So, I was checking out the examples, and came to the implementation of Nim addition:

func infix:<⊕>(lhs, rhs) is equiv(infix:<+>) {
    my lb = binfmt(lhs);
    my rb = binfmt(rhs);
    lb = padLeft(lb, rb.chars(), "0");
    rb = padLeft(rb, lb.chars(), "0");
    my result = 0;
    my p = 1;
    for (^lb.chars()).reverse() -> i {
        if lb.substr(i, 1) != rb.substr(i, 1) {
            result = result + p;
        }
        p = p * 2;
    }
    return result;
}

It got me thinking about the ideal shape this code "wants" to have. And suddenly a feature jumped out at me that I guess I've been half-thinking of for years — doing some calculation "under a transform":

func infix:<⊕>(lhs, rhs) is equiv(infix:<+>) {
    my result;
    under BitVectorTransform {
        result = zipPadLeft(lhs, rhs, padWith: 0).map(
            func (leftBit, rightBit) { return leftBit == rightBit ?? 0 !! 1 }
        );
    }
    return result;
}

Briefly:

  • BitVectorTransform is a class, with two static methods: forward and backward.
  • It might help to think of it as a generic class BitVectorTransform<Outer, Inner>, and the two methods as having signatures forward(o: Outer): Inner and backward(i: Inner): Outer.
  • An under block gets code-generated to a regular block statement containing the original code, except variables declared outside this block are wrapped with forward or backward calls — depending on whether they are reads or writes, respectively.
  • Forget for a moment that I'm using various conjectural/unimplemented features: ternary operator, parameter destructuring, and a named argument.
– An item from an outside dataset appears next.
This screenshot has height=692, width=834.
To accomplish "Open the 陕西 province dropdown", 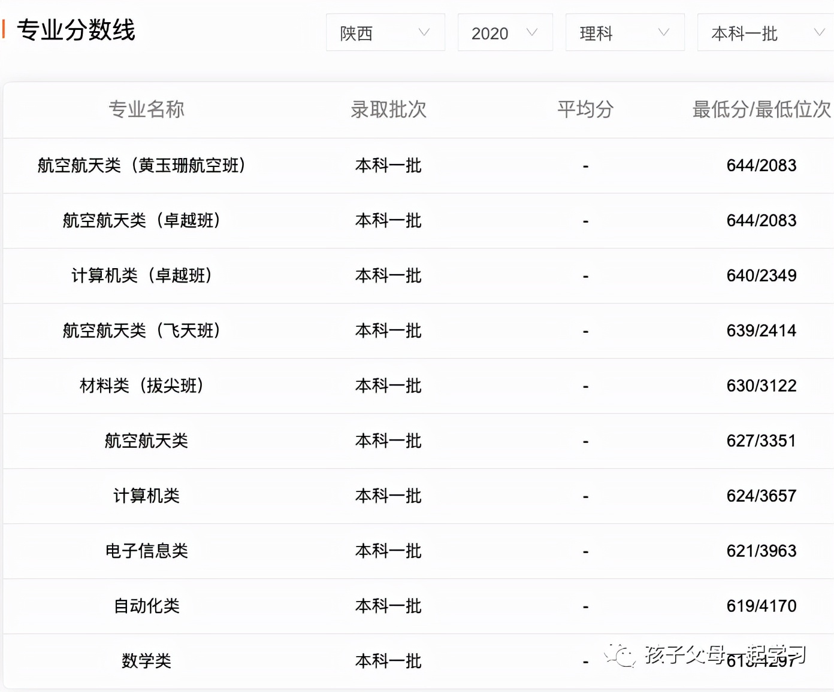I will (385, 33).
Please also ignore the fact that zipPadLeft is kind of a bad idea (but the problem is genuine, and I encountered something very similar in the samefringe musing).

The BitVectorTransform class looks like what you'd expect:

class BitVectorTransform {
    @static method forward(input) {
        # ...convert number to bit vector...
    }

    @static method backward(output) {
        # ...convert bit vector to number...
    }
}

Technically, we should be able to skip the intermediate result variable, and just lean on the fact that a returned value also counts as "something passing out of the under block":

func infix:<⊕>(lhs, rhs) is equiv(infix:<+>) {
    under BitVectorTransform {
        zipPadLeft(lhs, rhs, padWith: 0).map(
            func ([leftBit, rightBit]) { return leftBit == rightBit ?? 0 !! 1 }
        );
    }
}

I'm just saying. It's starting to look attractive.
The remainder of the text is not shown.